• [kaggle] Instacart Market Basket Analysis Summary

    The second kaggle competition I’ve participated just ended yesterday. Unfortunately, due to a wrong selection of the submission and poor local cross-validation strategy, I ended up in the top 14% without any medals. But I have learned so much from this competition and also from others kagglers. And since this competition ‘business problem’ can be replicated somehow somewhere in the real world, I decided to write a short report of the features and the takeaway of this competition.

    1. Problem formulation


    This Instacart market basket analysis competition aimed to predict which product will a user buy again over time. The business problem here could be translated into ‘Can I know my customer well enough to prepare a grocery list in their account so that they don’t have to manually add them next time?’, and related to that, but a bit out of scope of the competition, we can also find out the favorite product of client or the potential product that the customer will like.

    Instacart is a grocery odering and delivery app based in US.


    In general, the dataset contains the history of the transnational information of when a user has brought which product.

    Full dataset schema is as followed : source

    orders (3.4m rows, 206k users):

    • order_id: order identifier
    • user_id: customer identifier
    • eval_set: which evaluation set this order belongs in (see SET described below)
    • order_number: the order sequence number for this user (1 = first, n = nth)
    • order_dow: the day of the week the order was placed on
    • order_hour_of_day: the hour of the day the order was placed on
    • days_since_prior: days since the last order, capped at 30 (with NAs for order_number = 1)

    order_products__SET (30m+ rows):

    • order_id: foreign key
    • product_id: foreign key
    • add_to_cart_order: order in which each product was added to cart
    • reordered: 1 if this product has been ordered by this user in the past, 0 otherwise

    where SET is one of the four following evaluation sets (eval_set in orders):

    • "prior": orders prior to that users most recent order (~3.2m orders)
    • "train": training data supplied to participants (~131k orders)
    • "test": test data reserved for machine learning competitions (~75k orders)

    2. The approach

    Since the evaluation metric of the competition is F1-score and the purpose is to predict the item that users will reorder again, my approach is feature engineering + logloss-xgboost model + F1-optimization.

    • Feature engineering (frequency/distribution and interaction based features)

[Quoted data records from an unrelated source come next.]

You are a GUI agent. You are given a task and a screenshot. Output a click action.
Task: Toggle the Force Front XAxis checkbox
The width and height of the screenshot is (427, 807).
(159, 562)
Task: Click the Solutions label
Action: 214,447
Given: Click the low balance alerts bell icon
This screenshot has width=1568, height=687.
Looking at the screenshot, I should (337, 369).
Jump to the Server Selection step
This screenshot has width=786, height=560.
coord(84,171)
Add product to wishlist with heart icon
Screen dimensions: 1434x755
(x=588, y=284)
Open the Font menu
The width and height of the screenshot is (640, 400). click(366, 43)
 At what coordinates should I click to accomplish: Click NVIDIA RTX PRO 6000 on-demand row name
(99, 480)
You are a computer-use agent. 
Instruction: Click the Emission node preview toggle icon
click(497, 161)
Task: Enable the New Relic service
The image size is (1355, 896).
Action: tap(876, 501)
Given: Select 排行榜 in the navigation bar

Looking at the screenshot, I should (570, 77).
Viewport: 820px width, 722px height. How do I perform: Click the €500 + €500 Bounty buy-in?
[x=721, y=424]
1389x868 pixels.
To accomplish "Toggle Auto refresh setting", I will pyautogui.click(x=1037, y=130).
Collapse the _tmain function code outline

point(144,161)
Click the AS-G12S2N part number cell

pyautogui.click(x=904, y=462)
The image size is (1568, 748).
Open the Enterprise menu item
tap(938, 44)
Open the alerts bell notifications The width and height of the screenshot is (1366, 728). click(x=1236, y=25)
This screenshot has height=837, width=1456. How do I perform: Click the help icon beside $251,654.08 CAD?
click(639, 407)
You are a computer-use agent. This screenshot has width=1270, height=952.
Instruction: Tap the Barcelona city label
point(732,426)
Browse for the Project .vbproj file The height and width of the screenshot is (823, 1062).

      • Item (Product/aisle/department) features:

        1. number of users has ordered this product
        2. number of users has reordered this product
        3. user reorder ratio of this product : #1 / #2
        4. number of times this product has been ordered
        5. number of times this product has been reordered
        6. product reorder ratio: #4 / #5
        7. product reorder probability : numbers of products has been purchased the second time / numbers of products has been purchased the first time
        8. mean add to cart order of product


        1. number of times this aisle has been ordered
        2. number of times this aisle has been reordered
        3. aisle reorder ratio: #1 / #2
        4. mean add to cart order of aisle


        1. number of times this department has been ordered
        2. number of times this department has been reordered
        3. department reorder ratio: #1 / #2
        4. mean add to cart order of department

      • User features:
        1. number of orders has been placed by the users
        2. how long users have been ordering from website (user tenure)
        3. average orders days since prior orders
        4. number of products in total the user has brought
        5. number of unique products/aisles/departments the user has brought (users taste variance)
        6. average basket size of the user
        7. proportion of the reorder product of users

      • User x Item features:
        1. number of times the user has brought this product
        2. #1/total orders number
        3. first/last order number of this user buying this product
        4. average add to cart order of the product
        5. Total order number - last orders of this product (capture recency)
        6. Is this product has been purchased in the last three order of the user (capture recency)

      This is pretty much the features I’ve generated, among the features, the most important feature selected by the model is the average add to cart order of the product and Is this product has been purchased in the last three order of the user which capture the recency of the behavioral pattern of the users.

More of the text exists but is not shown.